Sydney, Fajarmanado.com – Presiden Joko Widodo (Jokowi) mengaku banyak yang menilainya terlampau ambisius terkait dengan kebijakannya untuk fokus membangun infrastruktur di seluruh tanah air, sebagaimana alokasi anggaran yang mencapai Rp 342 triliun.
“Ya ambisius, kerja harus ambisius,” kata Presiden Jokowi saat bertemu dengan warga Indonesia di Sydney, Australia, Minggu (26/2) siang waktu setempat.

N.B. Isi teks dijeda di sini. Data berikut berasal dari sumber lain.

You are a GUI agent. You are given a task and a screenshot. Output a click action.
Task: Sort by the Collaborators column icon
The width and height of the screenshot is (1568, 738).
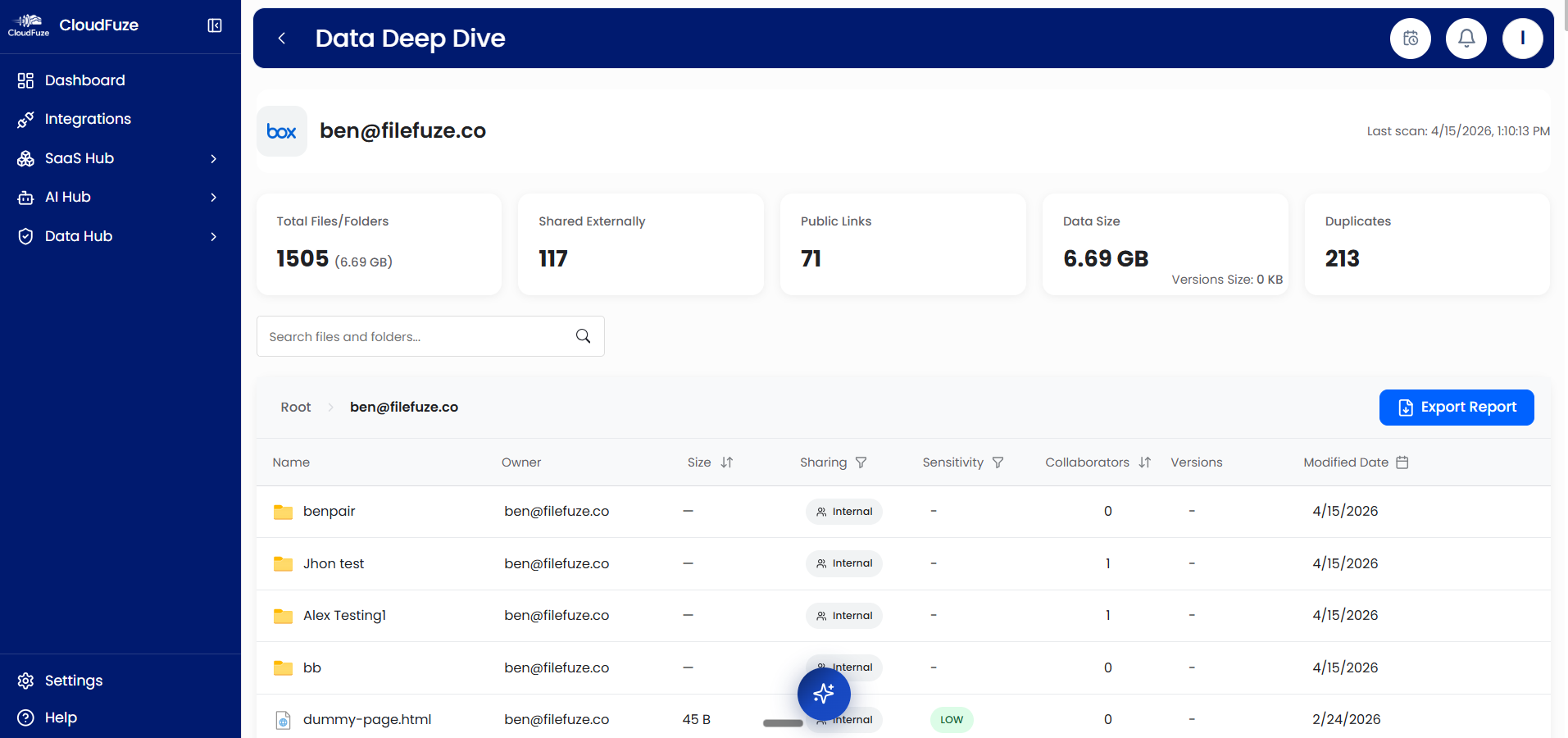1145,462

Sebelumnya,Jokowi mengemukakan, anggaran untuk infrastruktur memang meloncat sekali, karena pemerintah ingin dalam 5 tahun ini fokus kepada infrastruktur yang adalah basic sebagai dasar bagi pergerakan ekonomi ke depan.
“Anggaran dari Rp177 triliun ke 2017 sudah 2 kali (menjadi) Rp 342 triliun. Memang melonjak karena kita ingin fokus, tidak ingin anggaran itu dibagi-bagi, kecil-kecil di semua kementerian, ndak,” ujarnya.
Presiden Jokowi juga menunjuk proyek pembangkit listrik 35.000 Mega Watt (MW). Menurutnya, banyak yang menyangsikan, “Tidak bisa Pak, sulit Pak”.
Presiden meminta, jangan ngomong di depan pesimis seperti itu, dikerjakan dulu. “Kerja kok pesimis? Kerja itu harus optimis. Perkara nanti selesai atau tidak selesai itu nanti di akhir dilihat,” ujarnya.
Kalau tidak selesai, lanjut Presiden, harus diketahui problemnya apa, sebabnya apa, masalahnya apa. Tapi kalau orang kita itu diberi target, menurut Presiden, nanti dapatnya juga sangat sedikit.
Presiden mengingatkan, kita selama 71 tahun kita merdeka hanya memiliki 53.000 MW. “Bayangkan. 53.000 MW dalam 71 tahun, lha ini dalam 5 tahun 35.000 MW enggak mungkin, banyak yang bilang seperti itu. Tapi nanti misalnya tidak selesai 35.000 MW, selesai 25.000 MW itupun sebuah pekerjaan yang luar biasa loncatannya. Saya meyakini di atas itu masih bisa. Ini kita masih punya waktu 2,5 tahun lebih,” tutur Presiden.
Karena itu, lanjut Jokowi, kesempatan ini harus dikerjakan pagi-siang-malam 3 shift. Jika biasanya kerja hanya pagi sampai sore, lanjut Presiden, ya ini pagi sampai pagi.
“Memang ini kita kekurangan. Setiap saya ke provinsi, setiap saya ke daerah, setiap saya ke kabupaten keluhannya, orang marah, masalah listrik yang biarpet. Saya bagian dapat marah-marahnya saja. Enggak apa-apa, itu memang bagian dari amanah yang diberikan kepada saya,” terang Presiden
Brkaitan dengan jalan tol, sambung Presiden Jokowi, kenapa ini kita bangun, supaya nanti logistic cost, transportation cost itu bisa semuanya turun karena lebih cepat, karena jalannya bebas hambatan. Akhirnya apa? Nanti harga barang-barang akan juga turun.
“Inilah yang sudah kita mulai. Ini gambar-gambarnya ada, yang Trans Sumatera, ini dari Lampung ke atas menuju ke Aceh,” ungkap Presiden.
Diakui Presiden Jokowi, sering orang menyangsikan. “Pak, paling-paling groundbreaking, setelah itu enggak dimulai”. Ya silakan, lanjut Presiden, wong ada gambarnya.
“Enggak percaya ya datang saja ke Lampung, ke Palembang, apakah sudah jadi seperti digambar ini atau tidak. Karena ini setelah groundbreaking, hampir 5 kali saya datangi, saya datangi, saya datangi, saya datangi lagi, saya datangi lagi. Saya cek, saya cek, saya cek, saya cek, saya cek lagi. Jadi yang kerja juga merasa diawasi,” tukasnya.